Phewas reveals possible drug side effects based on NALFD-associated protein

The UKB is a comprehensive biomedical database of population health and genetic research resources. Over 500,000 participants aged 37–73 years were recruited between 2006 and 2010 from 22 assessment centers across the UK. In this study, traits were excluded when the sample size of the dichotomous variable was < 1000⁴⁶ due to the biases of the small sample size. We conducted a comprehensive phenotype scan for CSPG3 and GCKR in UKB and interpreted the results as changes in disease or trait likelihood per SD increase in plasma protein levels. After FDR correction, phewas analysis linked the gene-predicted CSPG3 with 54 traits (P_FDR < 0.05). Notably, 19 (35.2%) were human traits such as basal metabolic rate, trunk fat-free mass, weight, hip circumference, and others;CSPG3was also correlated with endocrine diseases (diabetes and hypercholesterolemia), cardiovascular conditions (hypertension and heart disease), and drug use (statins and cholesterol-lowering drugs). Genetically predicted GCKR was associated with 136 traits (P_FDR < 0.05), including obesity-related factors (whole-body fat mass, waist circumference, hip circumference, and basal metabolic rate), endocrine disorders (diabetes mellitus, and gout), digestive diseases (gallbladder stones, and Crohn's disease), and cardiovascular metrics (hypertension, and pulse rate; Supplementary Material 1, Tables S9 and S10; Fig. 4).

Discussion

Utilizing genetic data from the SomaScan multiplex aptamer assay, 1,834 cis-pQTLs implicated in the NAFLD process were identified. Furthermore, four proteins (CSPG3, CILP2, Apo-E, and GCKR) were examined with a causal association with NAFLD, along with two pQTLs that share causal variants with NAFLD. We established a causal relationship between eight risk factors with NAFLD and determined the significance of risk factors in its pathogenesis. These findings align with the established epidemiological data. Our analysis suggested that the association of CSPG3 and GCKR with NAFLD may be mediated through one or more of these risk factors. The results of reverse MR showed no causal associations between pQTLs, risk factors, and NAFLD. Furthermore, phewas revealed additional therapeutic implications for targeting two pQTLs while highlighting potential safety concerns.

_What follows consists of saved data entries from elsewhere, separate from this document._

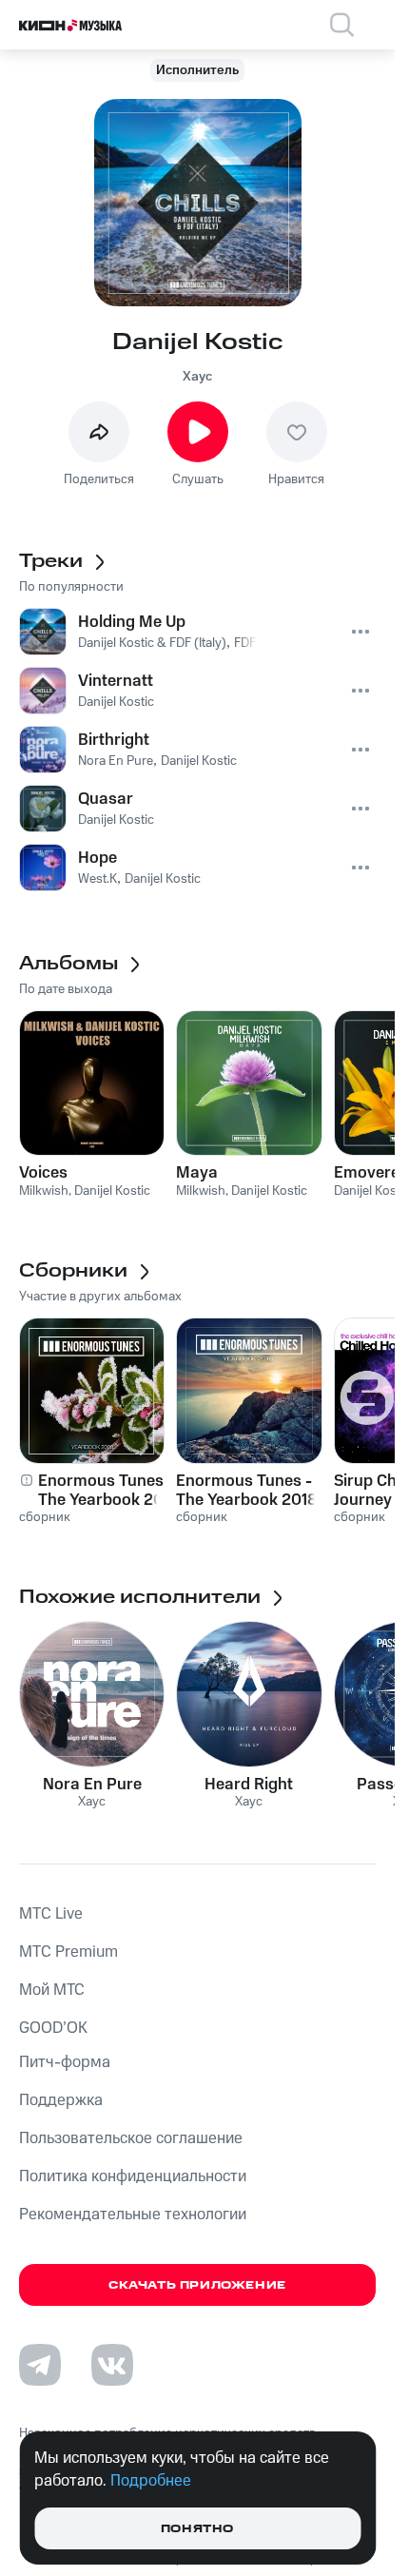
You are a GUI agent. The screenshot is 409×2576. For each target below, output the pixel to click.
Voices (43, 1172)
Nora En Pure (92, 1784)
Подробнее (150, 2480)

The GCKR gene, which encodes the glucokinase regulatory protein (GKRP), plays a pivotal role as a regulator and protector of glucokinase (GK) in the liver⁴⁷. Genetic variations in GCKR, particularly the rs1260326 variant leading to the P446L missense variant in GKRP, have been linked to NAFLD development⁴⁸. This variant affects the ability of GKRP to inhibit glucokinase, resulting in increased GCK activity and hepatic glucose uptake⁴⁶. GCKR variations influence GKRP expression and function, facilitating GK dissociation from GKRP and promoting de-novo lipogenesis, thereby increasing hepatic lipid accumulation⁴⁹. Our study suggested that GCKR may affect NAFLD through modifiable risk factors, such as waist circumference, smoking, depression, C-reactive protein levels, galectin-3, and HDL cholesterol. MR analysis in elderly Chinese Han patients with NAFLD showed a link between rs1260326 in GCKR and waist circumference⁵⁰. Multi-trait GWAS analysis indicated the involvement of GCKR in smoking behavior⁵¹, and genome-wide meta-analyses suggest associations with psychiatric disorders, including schizophrenia and major depressive disorder⁵². Correlations have been observed between GCKR and CRP levels⁵³ and significant GCKR variant interactions affecting serum HDL cholesterol levels in T2D subjects⁵⁴. Additionally, phenome-wide Mendelian randomization (Phewas) analysis indicated potential therapeutic benefits of targeting GCKR, such as reducing the risk of pure hypercholesterolemia and alcohol intake frequency.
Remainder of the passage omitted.